Sheridan, the small district southwest of Denver, will start accepting applications for a new superintendent next week.

After 10 years as superintendent of the small, urban district, Michael Clough will retire in June.

Looking back over his tenure at the head of the Sheridan School District, Clough said in a phone interview that he is most proud of having increased the state quality ratings for the district after five years of low performance.

“The number of sanctions are very taxing,” Clough said. “It’s a true weight that has been lifted off this district.”

The Sheridan district improved just enough in 2016 to earn a higher state quality rating that pushed it off the state’s watchlist just before it was about to hit the state’s limit for consecutive years of low performance. During their years under state scrutiny, Clough and the district challenged the Colorado Department of Education over their low ratings and the state’s method for calculating graduation rates.

Clough said the next superintendent will face more daunting challenges if state officials don’t change the way it funds Colorado’s schools.
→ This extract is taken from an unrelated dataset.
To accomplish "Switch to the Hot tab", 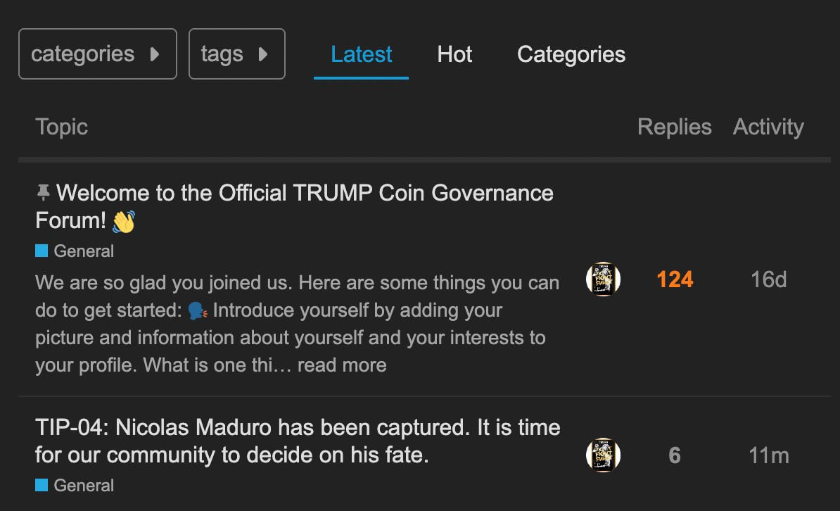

Clough has been an advocate for increased school funding, using the challenges faced by his district to drive home his message that the state needs to do more to support K-12 education.

The funding crisis, Clough said, “is beginning to hit, in my estimation, real serious proportions.”
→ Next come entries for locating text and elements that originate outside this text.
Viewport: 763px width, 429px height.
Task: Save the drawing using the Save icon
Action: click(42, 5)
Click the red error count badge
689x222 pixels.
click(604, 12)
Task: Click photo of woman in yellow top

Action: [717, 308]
The school board hired the firm Ray and Associates to help search for the district’s next leader.

The consultants have been hosting forums and launched a survey asking staff, parents, and community members what they would like to see in a new superintendent. Next week, board members will meet to analyze the results of the feedback and to finalize the job posting, including deciding on a salary range.

Clough had already retired in 2014. At the time, school board members created a new deal with him to keep him as district leader while allowing him to work fewer hours so he could start retirement benefits.

“I think we’ve accomplished quite a bit,” said Bernadette Saleh, current board president. “I think we have made great strides. I have only good things to say about Mr. Clough.”